Rupert Murdoch thinks the answer is to charge for his papers' content online, putting The Times, the Sunday Times and, most recently, the News of the World behind paywalls.
The Independent, by contrast, wants to woo readers back to printed newspapers - and i is designed to do just that.
It is a reversioning of the Independent's existing content, aimed at a new audience - "lapsed readers of quality papers", or those wanting "a comprehensive digest of news and comment".
i is being sold alongside the Independent, which itself has been redesigned. Some experts, including Professor Roy Greenslade and former Sun editor Kelvin MacKenzie think there is a danger that some readers may forsake the £1 Independent for the 20p digest.
The Independent's editor in chief, Simon Kelner, does not believe so, saying the two papers look very different.
So how do they compare? And does i really combine "intelligence with brevity" and "depth with speed of reading", as its publishers claim?
The 56-page, brightly-coloured i has the look and feel of Metro, the national free newspaper which claims to have got a new generation reading newspapers.
But its content is a good deal weightier, not least in the columnists borrowed from the Independent - Deborah Ross, Johann Hari and chief sports writer James Lawton, who gets a full page in i.
Indeed, sports readers may well be happy to take i instead of the Independent - the seven pages carry most of the best stuff from the original paper's 10 sports pages.
'Sassy new sibling'
But readers who care about politics and the arts are less likely to do so, with no Steve Richards column in "i" and far fewer "views" and reviews.
The first edition of the redesigned Independent looks very grey, with a black and white front-page photo that looks almost like a line drawing. This is deliberate, one presumes, to distinguish itself from the brightly coloured i front page.
Furthermore, the Independent's front page splash, a weighty despatch from Middle East correspondent Robert Fitch on the "flight of Christians" from the region, only appears in i as a single paragraph, in the "day at a glance" News Matrix.
Inside, the Independent perseveres with monochrome pictures, by and large, except in its Viewspaper section, and this sombre look certainly re-establishes more of the gravitas for which it was once famous.
Whether it will attract readers who are not comparing it with its sassy new sibling is another matter.
And this may be a problem.
Have the Independent team concentrated too much on keeping their two titles separate - so i does not cannibalise the Independent - instead of appealing directly to their own distinct readerships?
Does the Independent now look more or less attractive compared with The Times or the Guardian? And will people really pay 20p for i when they can get Metro free?
Of course, some will call any launch of a new national newspaper foolhardy, and under its previous owners the Independent would never have made the investment.
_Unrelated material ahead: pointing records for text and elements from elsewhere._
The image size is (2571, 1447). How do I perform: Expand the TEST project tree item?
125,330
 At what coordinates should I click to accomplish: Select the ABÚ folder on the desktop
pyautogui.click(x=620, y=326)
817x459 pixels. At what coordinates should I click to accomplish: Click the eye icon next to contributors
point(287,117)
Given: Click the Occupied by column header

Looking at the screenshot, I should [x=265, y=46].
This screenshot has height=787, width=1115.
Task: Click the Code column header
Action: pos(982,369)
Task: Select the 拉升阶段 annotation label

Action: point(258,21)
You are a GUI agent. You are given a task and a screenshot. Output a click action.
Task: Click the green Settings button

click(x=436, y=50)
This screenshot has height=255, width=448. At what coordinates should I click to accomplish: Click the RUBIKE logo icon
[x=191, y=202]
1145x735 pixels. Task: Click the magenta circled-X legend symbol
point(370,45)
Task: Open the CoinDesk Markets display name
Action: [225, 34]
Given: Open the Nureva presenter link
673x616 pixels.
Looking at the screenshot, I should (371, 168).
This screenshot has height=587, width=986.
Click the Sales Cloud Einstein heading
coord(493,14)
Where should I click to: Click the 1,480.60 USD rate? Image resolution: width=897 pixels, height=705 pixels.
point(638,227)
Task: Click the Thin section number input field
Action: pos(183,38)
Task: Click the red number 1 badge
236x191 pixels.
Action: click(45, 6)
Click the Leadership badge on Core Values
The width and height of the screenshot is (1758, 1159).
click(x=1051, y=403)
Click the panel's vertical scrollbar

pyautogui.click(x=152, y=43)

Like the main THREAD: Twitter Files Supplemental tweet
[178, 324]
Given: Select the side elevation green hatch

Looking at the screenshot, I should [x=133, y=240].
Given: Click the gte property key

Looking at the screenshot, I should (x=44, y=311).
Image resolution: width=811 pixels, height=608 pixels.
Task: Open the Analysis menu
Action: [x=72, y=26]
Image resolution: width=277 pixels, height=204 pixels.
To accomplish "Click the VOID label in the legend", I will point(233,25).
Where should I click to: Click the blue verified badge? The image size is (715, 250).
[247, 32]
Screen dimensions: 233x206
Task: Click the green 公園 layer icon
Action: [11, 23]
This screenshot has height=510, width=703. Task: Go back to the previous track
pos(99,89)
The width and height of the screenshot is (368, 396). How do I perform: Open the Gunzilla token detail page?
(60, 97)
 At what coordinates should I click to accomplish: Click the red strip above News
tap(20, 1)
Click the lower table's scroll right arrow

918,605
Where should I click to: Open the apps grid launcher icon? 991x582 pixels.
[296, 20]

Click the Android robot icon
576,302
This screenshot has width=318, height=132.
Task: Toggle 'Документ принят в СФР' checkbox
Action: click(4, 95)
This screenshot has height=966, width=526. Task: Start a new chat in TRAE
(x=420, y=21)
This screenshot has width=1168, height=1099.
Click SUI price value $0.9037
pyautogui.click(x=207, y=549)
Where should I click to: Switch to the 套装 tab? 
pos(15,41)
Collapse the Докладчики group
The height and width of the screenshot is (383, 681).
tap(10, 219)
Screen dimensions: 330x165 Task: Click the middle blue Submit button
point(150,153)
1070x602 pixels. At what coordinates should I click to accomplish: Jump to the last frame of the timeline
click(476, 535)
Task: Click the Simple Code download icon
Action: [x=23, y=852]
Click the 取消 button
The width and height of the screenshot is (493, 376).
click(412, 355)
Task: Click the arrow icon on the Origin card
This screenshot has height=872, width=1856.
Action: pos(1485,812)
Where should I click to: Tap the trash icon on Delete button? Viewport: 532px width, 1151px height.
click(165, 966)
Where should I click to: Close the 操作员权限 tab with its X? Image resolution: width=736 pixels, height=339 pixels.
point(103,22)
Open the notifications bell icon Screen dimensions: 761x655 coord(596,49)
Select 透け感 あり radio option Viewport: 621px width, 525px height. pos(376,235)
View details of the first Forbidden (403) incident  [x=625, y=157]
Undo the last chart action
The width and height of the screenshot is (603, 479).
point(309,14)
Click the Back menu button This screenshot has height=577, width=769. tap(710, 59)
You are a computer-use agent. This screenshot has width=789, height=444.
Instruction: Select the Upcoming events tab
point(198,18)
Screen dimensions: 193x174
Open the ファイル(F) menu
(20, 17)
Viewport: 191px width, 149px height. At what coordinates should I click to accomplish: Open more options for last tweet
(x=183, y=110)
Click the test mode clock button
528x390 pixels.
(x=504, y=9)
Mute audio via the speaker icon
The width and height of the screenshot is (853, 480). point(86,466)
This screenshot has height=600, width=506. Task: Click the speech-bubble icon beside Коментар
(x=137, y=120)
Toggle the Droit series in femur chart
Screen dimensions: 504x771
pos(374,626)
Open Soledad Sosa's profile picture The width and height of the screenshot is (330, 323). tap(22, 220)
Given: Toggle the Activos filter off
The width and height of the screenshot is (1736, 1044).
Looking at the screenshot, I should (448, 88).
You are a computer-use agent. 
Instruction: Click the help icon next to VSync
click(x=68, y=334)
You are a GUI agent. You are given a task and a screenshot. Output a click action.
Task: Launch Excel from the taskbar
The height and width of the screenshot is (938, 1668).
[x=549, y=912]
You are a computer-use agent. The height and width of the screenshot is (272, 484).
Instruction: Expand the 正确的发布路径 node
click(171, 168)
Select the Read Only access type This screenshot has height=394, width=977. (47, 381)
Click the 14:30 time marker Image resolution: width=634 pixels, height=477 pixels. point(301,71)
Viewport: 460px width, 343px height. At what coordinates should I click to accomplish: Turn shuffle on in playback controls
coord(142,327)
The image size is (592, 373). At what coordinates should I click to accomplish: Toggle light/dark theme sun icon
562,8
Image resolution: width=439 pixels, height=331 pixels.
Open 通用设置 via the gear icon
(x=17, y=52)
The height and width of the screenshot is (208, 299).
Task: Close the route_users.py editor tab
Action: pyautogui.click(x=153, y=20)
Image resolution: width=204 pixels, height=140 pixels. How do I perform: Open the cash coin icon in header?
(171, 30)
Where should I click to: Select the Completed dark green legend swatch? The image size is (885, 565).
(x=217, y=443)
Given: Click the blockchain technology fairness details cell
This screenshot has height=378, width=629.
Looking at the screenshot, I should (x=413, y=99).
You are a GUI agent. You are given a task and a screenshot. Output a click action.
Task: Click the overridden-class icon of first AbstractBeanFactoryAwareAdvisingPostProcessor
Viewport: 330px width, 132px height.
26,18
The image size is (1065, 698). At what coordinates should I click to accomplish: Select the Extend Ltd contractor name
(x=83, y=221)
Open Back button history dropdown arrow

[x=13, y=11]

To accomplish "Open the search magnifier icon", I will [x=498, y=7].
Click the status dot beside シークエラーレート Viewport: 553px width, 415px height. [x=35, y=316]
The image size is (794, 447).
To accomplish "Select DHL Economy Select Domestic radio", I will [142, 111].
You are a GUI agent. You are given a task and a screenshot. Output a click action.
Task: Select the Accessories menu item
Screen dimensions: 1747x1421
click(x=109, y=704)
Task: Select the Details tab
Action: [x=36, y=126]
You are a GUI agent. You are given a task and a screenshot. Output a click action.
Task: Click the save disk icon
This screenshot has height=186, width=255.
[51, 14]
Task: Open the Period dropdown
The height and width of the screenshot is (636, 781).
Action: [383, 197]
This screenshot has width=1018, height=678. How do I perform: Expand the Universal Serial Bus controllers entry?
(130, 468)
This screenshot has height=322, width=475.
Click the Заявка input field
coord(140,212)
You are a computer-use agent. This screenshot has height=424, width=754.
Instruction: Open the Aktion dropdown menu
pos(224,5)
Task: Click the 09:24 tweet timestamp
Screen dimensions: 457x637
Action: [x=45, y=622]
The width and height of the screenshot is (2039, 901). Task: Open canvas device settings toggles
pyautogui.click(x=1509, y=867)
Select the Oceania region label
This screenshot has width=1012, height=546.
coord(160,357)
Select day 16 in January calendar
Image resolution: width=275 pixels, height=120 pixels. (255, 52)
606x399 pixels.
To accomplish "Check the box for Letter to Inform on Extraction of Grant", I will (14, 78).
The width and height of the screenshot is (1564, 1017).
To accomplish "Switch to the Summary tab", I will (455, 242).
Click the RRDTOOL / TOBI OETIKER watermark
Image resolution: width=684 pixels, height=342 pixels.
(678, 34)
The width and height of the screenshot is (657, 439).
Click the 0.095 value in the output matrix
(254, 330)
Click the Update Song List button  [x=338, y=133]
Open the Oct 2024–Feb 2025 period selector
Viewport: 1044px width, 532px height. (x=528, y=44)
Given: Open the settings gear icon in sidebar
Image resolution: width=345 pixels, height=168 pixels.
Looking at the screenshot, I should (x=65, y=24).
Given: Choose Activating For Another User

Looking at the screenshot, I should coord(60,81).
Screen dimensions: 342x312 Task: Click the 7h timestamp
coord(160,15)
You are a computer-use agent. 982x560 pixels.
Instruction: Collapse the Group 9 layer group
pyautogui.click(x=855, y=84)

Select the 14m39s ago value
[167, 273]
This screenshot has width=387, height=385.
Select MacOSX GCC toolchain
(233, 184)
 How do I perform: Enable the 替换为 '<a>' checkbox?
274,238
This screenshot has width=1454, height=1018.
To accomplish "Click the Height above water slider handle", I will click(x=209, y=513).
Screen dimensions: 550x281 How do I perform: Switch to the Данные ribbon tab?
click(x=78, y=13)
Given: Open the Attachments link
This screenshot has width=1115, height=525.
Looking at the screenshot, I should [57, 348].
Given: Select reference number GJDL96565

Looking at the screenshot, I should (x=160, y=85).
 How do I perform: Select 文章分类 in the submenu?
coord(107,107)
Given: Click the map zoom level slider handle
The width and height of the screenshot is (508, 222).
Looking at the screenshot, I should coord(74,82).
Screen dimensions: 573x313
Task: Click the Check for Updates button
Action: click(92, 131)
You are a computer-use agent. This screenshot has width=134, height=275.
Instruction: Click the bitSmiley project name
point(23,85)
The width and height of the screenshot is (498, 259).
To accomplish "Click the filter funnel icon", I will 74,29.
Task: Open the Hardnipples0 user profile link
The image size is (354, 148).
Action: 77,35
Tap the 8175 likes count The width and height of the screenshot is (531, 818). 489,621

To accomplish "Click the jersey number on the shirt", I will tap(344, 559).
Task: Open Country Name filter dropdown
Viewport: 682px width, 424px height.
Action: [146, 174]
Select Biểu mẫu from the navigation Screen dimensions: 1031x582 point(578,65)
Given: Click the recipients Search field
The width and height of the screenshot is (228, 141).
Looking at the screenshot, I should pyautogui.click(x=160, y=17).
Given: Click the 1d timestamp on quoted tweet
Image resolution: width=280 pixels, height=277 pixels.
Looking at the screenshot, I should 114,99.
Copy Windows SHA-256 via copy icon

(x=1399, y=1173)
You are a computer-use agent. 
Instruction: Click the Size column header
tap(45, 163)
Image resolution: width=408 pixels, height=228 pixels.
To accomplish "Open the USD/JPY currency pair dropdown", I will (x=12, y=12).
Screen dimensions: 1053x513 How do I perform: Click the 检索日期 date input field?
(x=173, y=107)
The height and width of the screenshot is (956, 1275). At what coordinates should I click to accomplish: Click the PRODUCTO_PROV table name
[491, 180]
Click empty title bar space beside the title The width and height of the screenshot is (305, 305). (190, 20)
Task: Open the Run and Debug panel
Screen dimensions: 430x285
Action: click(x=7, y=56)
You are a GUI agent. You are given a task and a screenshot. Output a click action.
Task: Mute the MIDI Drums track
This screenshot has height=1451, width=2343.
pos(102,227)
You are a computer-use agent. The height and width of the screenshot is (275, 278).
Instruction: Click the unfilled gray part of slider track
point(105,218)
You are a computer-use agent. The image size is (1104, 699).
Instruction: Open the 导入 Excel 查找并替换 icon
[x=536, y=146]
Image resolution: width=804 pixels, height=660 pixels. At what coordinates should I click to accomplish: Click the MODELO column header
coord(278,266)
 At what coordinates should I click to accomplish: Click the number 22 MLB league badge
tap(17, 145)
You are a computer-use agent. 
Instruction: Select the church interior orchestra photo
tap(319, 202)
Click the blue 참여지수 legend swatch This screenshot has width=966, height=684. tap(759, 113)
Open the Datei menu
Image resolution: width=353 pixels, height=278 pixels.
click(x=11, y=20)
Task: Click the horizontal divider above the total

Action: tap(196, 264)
It can do so now because it was bought last year by Britain's newest media tycoon, the Russian entrepreneur Alexander Lebedev, a great believer in newspapers. He also owns 75% of London's Evening Standard, in partnership with Associated Newspapers, publishers of the Daily Mail and the free Metro.
A year ago, Lebedev and his son Evgeny - who chairs the Independent board - turned London's Evening Standard into a free paper.
That is now said to be heading for a profit, having been loss-making for years, and in editorial terms the paper's quality remains high.
It was widely thought that they might turn the Independent into a free paper and they did consider this, but the logistics of printing and delivery in a city such as London are very different from the requirements of a national newspaper.
Instead, they have launched i, in an attempt to make more revenue out of the existing Independent content.
But if it does not work - or works too well and takes sales from the mothership - some observers believe the idea of a free national newspaper may still be on the cards.